Clinton Ashmore, U. S. Atty., Tallahassee, Fla., Burke Floyd, Apalachicola, Fla., Leavenworth Colby, Sp. Asst. Atty. Gen., Dept. of Justice, Washington, D. C., for appellee.
Before TUTTLE, COLEMAN and MORGAN, Circuit Judges.
TUTTLE, Circuit Judge:
These appeals are taken by the insurance carrier and employer from an order of the district court which denied an injunction to set aside the compensation ordered paid by the appellee Deputy Commissioner, and which affirmed the award of benefits under the Longshoremen's Act, 33 U.S.C.A. § 901 et seq. to appellees Idel Tolbert, et al, and from a corrected final judgment awarding the appellees recovery of the amounts accrued under the original award, together with 20 percent additional compensation under 33 U.S.C.A. § 914(f), for delay in payment.
The first contention on the merits of the original award requires us to consider once again the troublesome question whether the decedent employee was excluded from the provisions of the Longshoremen's and Harbor Workers' Compensation Act, 33 U.S.C.A. § 901 et seq., by reason of his being "a master or member of a crew of [a] vessel." Included within this question is the further question whether on the record before us the determination whether the decedent Rogers was or was not a member of a crew of a vessel is to be decided as a question of fact, or whether because of the substantially undisputed nature of the basic facts the determination of this issue is to be made by the court, notwithstanding the determination by the deputy commissioner and the trial court.
This appeal results from the denial by the trial court of an injunction against the enforcement of a determination by the Deputy Commissioner which included the following:
"* * * the decedent [Richard Gerald Rogers], while performing service for the employer as a laborer and while engaged in building a bridge from Cat Point, Florida, to Bulkhead Point, Florida, sustained personal injury resulting in his death, when, as he was standing on board the employer's vessel, `Dutchman,' and loading diesel fuel tanks from the `Dutchman' to the employer's other vessel, `Panama,' both vessels being afloat in Apalachicola Bay near Bulkhead Point, Saint George Island, Florida, the claimant slipped and fell from the vessel, `Dutchman,' into Apalachicola Bay and drowned; that the decedent was a laborer and not a seaman since he was not permanently attached to the vessel and his primary duties did not include aiding in the navigation of the vessel and such duties were rare, sporadic and incidental; that the decedent was on the navigable waters of the United States and engaged in loading the vessel, `Panama'; that the claim comes under the provisions of the Longshoremen's and Harbor Workers' Compensation Act; * * *."

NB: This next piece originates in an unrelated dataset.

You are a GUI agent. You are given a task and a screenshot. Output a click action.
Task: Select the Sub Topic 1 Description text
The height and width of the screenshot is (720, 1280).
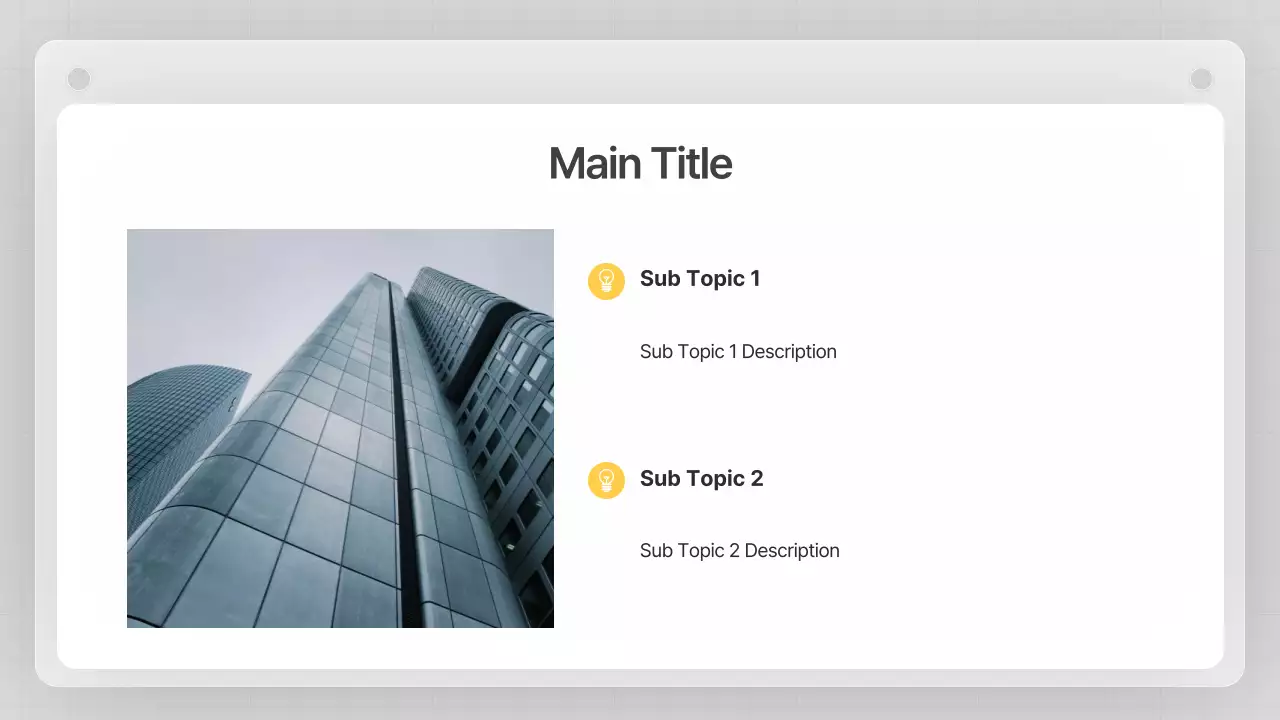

We conclude that the record amply supports the following findings of fact made by the trial court:
"1. The deceased was employed by Hardaway Contracting Company as a laborer and engaged in building a bridge from Cat Point, Florida, to Buckhead Point, Florida.
"2. The deceased duties were to assemble wooden forms called `vents' on top of the pilings in connection with the construction of a bridge from Cat Point to St. Georges Island.
"3. That after the wooden forms called `vents' were fitted on top of the pilings, concrete was poured in the `vents.'
"4. To then disassemble the forms and move the forms to the next set of piling in connection with the construction and flooring of a bridge being built.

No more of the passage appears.